Dans Claude, discuter ne se résume pas à une seule expérience : selon la fonctionnalité utilisée, le workflow change nettement. Ce comparatif explique clairement les différences entre Artifacts, Projects et la conversation classique, afin de choisir le bon point d’entrée selon la tâche et d’éviter les allers-retours inutiles.
Conversation classique de Claude vs Artifacts : la différence ne se limite pas à la mise en page
La conversation classique de Claude ressemble davantage à un échange en temps réel : elle convient aux questions-réponses rapides, au brainstorming et aux retouches ponctuelles de phrases. Les informations défilent simplement au fil du chat. Artifacts est plus adapté à un “livrable à peaufiner” : article long, proposition, tableau, code ou texte de page. Le contenu s’affiche dans un panneau indépendant, ce qui évite que les modifications ne soient noyées dans l’historique de conversation.
Lorsqu’on compare les fonctionnalités de Claude, le point le plus évident est le suivant : Artifacts facilite les itérations de version. Quand vous demandez à Claude de réécrire un paragraphe ou de remplacer un module, Artifacts conserve une structure stable. En conversation classique, plusieurs versions ont plus vite tendance à se mélanger, et il faut souvent comparer et trier manuellement.

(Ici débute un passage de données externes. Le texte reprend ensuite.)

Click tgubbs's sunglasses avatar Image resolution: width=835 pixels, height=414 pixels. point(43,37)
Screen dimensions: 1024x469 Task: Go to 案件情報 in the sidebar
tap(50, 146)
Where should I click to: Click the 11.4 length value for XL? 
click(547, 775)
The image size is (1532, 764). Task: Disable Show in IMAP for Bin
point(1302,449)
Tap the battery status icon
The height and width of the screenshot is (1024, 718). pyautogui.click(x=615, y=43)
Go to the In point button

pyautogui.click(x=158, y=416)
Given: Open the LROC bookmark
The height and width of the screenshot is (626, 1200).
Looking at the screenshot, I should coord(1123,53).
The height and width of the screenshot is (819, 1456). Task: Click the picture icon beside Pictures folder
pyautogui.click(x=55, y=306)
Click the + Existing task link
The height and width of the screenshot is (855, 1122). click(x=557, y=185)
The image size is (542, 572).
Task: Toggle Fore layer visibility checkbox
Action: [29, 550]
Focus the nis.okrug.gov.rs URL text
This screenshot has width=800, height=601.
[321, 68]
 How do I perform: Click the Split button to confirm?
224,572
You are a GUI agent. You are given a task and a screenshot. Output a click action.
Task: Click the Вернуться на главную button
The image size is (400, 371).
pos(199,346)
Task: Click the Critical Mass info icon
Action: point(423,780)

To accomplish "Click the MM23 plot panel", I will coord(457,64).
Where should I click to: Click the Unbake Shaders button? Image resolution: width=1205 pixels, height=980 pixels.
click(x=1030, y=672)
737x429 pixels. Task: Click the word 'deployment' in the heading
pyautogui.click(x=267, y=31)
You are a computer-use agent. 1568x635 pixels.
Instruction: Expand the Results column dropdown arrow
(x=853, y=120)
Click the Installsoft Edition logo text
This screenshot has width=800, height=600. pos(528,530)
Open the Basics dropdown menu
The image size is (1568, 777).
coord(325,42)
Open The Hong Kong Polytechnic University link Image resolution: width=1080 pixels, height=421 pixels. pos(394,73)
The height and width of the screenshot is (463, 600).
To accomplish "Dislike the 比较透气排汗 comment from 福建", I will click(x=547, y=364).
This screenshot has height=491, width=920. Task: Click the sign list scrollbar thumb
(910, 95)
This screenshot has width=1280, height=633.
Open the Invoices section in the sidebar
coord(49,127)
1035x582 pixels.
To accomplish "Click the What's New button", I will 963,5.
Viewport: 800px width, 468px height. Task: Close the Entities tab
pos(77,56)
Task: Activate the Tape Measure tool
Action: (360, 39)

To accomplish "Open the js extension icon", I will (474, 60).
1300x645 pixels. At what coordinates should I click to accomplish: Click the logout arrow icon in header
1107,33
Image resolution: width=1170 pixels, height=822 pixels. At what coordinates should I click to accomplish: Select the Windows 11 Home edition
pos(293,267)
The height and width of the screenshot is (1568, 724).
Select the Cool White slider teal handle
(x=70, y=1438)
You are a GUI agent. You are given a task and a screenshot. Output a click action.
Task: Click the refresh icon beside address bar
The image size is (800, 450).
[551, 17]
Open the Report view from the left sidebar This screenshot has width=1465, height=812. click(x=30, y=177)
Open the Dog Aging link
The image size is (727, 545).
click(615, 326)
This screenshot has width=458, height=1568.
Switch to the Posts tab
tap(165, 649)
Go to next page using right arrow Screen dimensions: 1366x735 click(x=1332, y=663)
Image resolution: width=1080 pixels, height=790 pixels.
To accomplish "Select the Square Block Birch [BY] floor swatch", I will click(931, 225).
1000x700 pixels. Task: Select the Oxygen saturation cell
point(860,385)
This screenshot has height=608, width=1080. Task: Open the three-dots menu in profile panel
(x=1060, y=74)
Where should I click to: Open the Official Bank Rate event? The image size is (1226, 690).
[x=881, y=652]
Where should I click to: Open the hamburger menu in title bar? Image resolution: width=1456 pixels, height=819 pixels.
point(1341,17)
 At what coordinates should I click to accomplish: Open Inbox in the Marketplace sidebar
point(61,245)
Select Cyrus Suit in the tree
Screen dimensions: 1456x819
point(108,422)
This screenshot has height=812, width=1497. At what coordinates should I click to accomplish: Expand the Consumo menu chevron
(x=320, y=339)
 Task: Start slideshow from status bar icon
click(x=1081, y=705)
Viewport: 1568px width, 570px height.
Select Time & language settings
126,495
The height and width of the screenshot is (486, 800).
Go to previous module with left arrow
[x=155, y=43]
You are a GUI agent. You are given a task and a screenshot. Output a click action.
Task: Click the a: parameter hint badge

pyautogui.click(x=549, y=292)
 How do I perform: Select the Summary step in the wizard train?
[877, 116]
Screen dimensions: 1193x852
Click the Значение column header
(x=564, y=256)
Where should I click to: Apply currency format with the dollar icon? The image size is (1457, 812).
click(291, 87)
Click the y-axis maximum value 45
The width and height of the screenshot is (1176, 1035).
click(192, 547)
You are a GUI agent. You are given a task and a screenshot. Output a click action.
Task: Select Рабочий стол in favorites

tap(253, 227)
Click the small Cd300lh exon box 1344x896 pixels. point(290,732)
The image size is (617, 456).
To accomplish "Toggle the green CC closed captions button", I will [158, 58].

Conversation unique de Claude vs Projects : des “limites de mémoire” différentes pour les tâches au long cours
Une conversation unique convient aux questions ponctuelles : une fois le sujet terminé, on ferme et c’est réglé. Projects ressemble davantage à un “espace de travail” dédié pour Claude : vous y regroupez le contexte d’un même client, d’un même article académique ou d’un même produit, et vous n’avez plus besoin de réexpliquer depuis zéro à chaque nouvelle question.
Le cœur de ce comparatif des fonctionnalités de Claude, c’est la stabilité : Projects est plus adapté aux tâches qui nécessitent une ligne cohérente, par exemple produire régulièrement des contenus avec le même style ou maintenir un même document de besoins. À l’inverse, y mettre de petites questions improvisées peut vite encombrer l’espace avec des informations disparates.